Introduction

Welcome back to Shared Memory Optimization. In the previous lesson, we already used shared memory and included a __syncthreads() call so the kernel would behave correctly. That means this lesson is not about introducing the barrier from scratch. Instead, we will build on it with a more interesting question:

What useful thing can threads do once they can safely share data?

A natural next step is to use shared memory not just for reuse, but also for reordering data cooperatively. In this lesson, we will write a small matrix transpose kernel for a single tile.
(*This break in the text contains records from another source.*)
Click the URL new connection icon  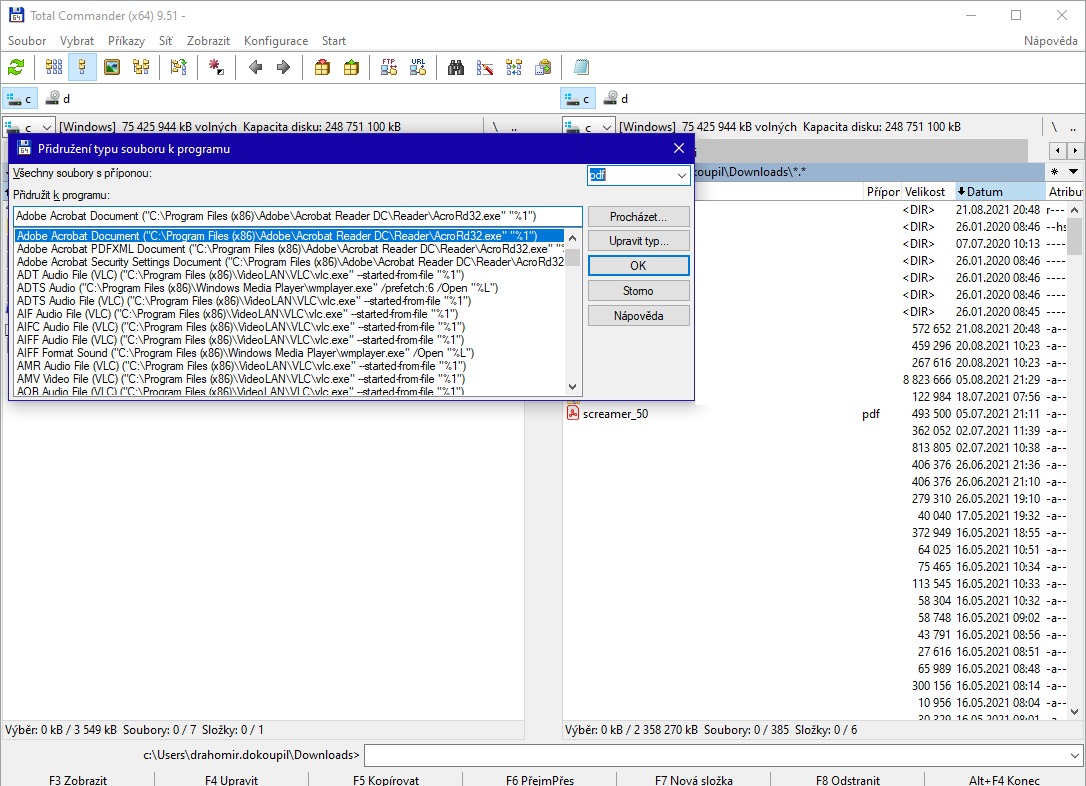(x=418, y=68)
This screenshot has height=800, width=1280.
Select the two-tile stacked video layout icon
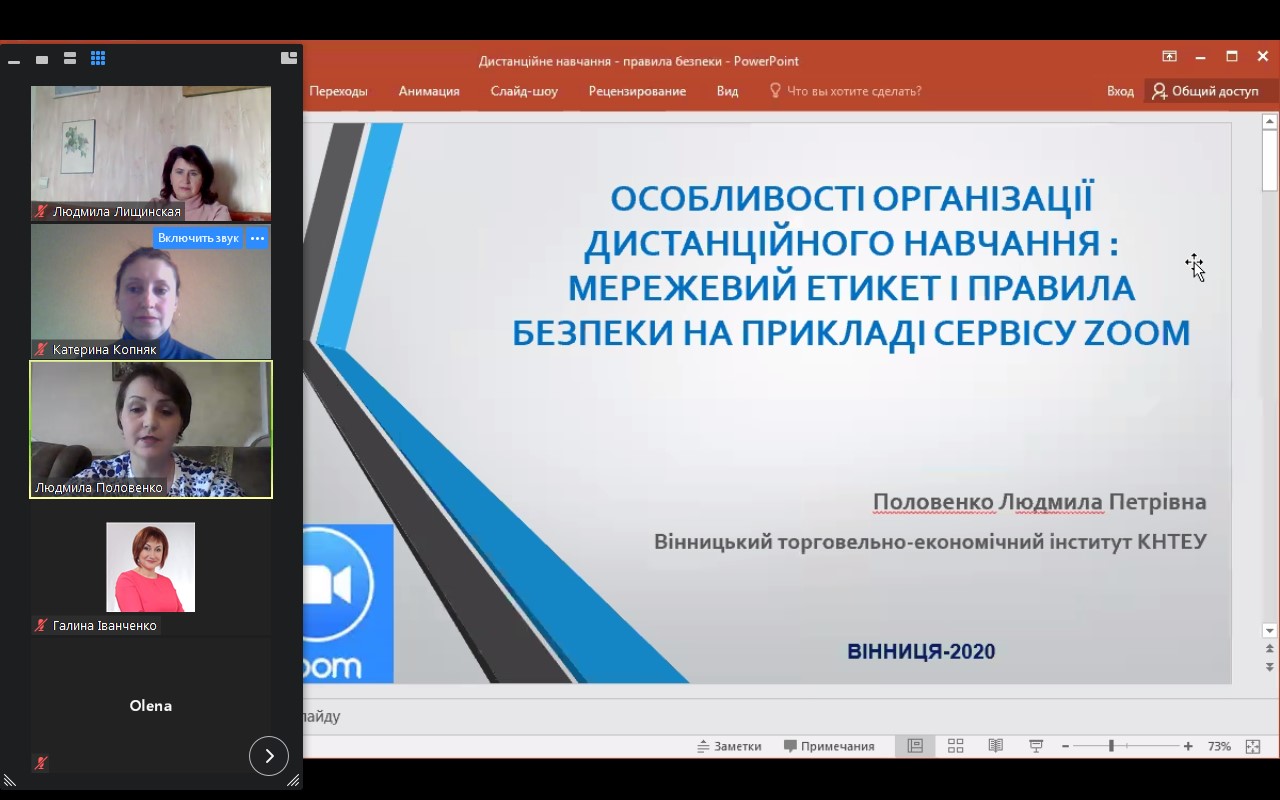[70, 59]
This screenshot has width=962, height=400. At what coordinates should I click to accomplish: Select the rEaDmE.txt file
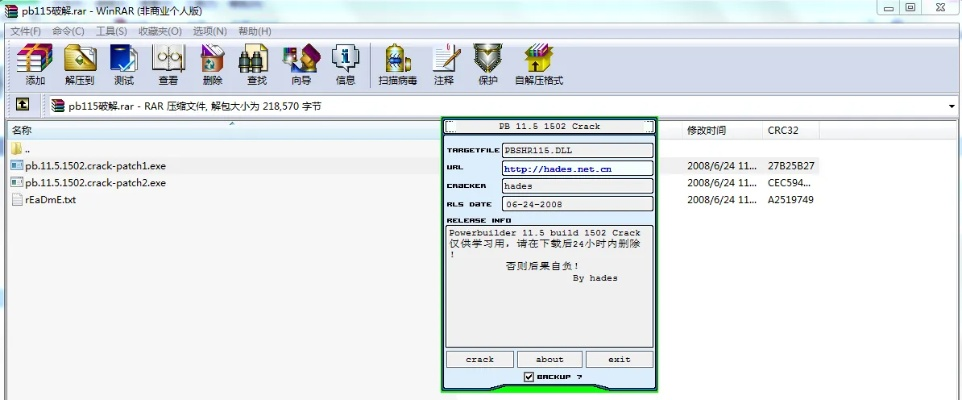[50, 200]
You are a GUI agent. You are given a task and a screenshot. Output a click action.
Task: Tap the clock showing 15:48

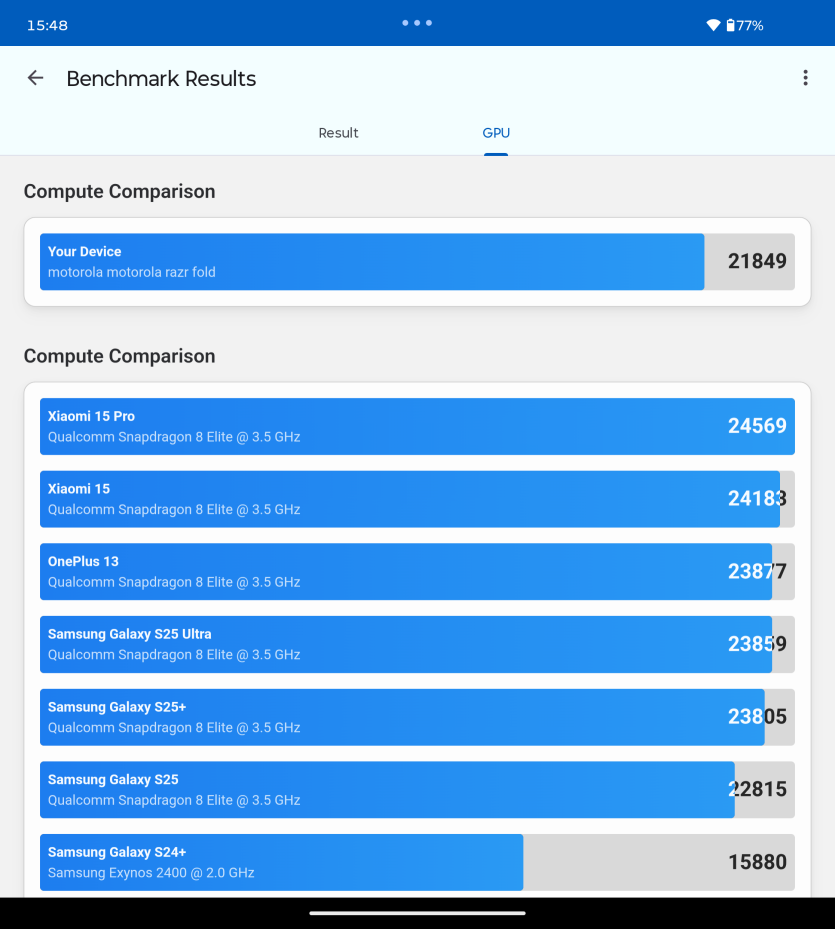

Each thread will load one matrix element into shared memory, wait at the barrier, and then write out the transposed value by reading from a different shared-memory coordinate.

By the end of the lesson, we will have a complete kernel that uses one shared tile and one __syncthreads() to perform a correct block-local transpose.

Why Threads Still Need A Meeting Point

Even though all threads in a block are launched together, they do not all move in lockstep. CUDA executes threads in groups of 32 called warps, and different warps may advance at different times.

That matters because one thread may try to read from shared memory before another thread has finished writing the value it needs.

For a transpose, the dependency is especially clear:

  • Thread (ty, tx) loads A[ty][tx] into tile[ty][tx]
  • Later, thread (ty, tx) wants to read tile[tx][ty]
  • But tile[tx][ty] was written by thread (tx, ty)

So each thread depends on a partner thread at the transposed coordinate.

Without a meeting point, some threads could read from shared memory before their “partner threads” have finished writing. That’s a classic data race: the read might see an old value or an uninitialized value, depending on timing.

__syncthreads() solves this by acting as:

  1. an execution barrier: no thread proceeds past it until all threads in the block arrive,
  2. a visibility guarantee: shared-memory writes performed before the barrier are visible to threads after the barrier.
Shared Memory as a Staging Area

Shared memory isn’t only useful as a fast scratchpad for reuse. It’s also a shared staging buffer that lets threads rearrange data cooperatively.

A transpose is the simplest example of reordering:

  1. Produce phase: each thread loads one element from global memory into shared memory using normal (row, col) coordinates.
  2. Barrier: the block waits until the shared tile is fully populated.
  3. Consume phase: each thread reads from shared memory using swapped coordinates (col, row) and writes the transposed value back out.

This “produce → sync → consume” pattern is what makes shared memory feel genuinely cooperative: after the barrier, threads are no longer just reading what they personally wrote—they’re reading data written by other threads in the block.

Synchronization Rules

Two rules make __syncthreads() safe and predictable:

  1. Block scope only
    __syncthreads() synchronizes threads within a single block. It does not coordinate different blocks anywhere in the grid.

  2. All threads must reach it
    Every thread in the block must execute the barrier. If some threads skip it while others wait there, the block can deadlock.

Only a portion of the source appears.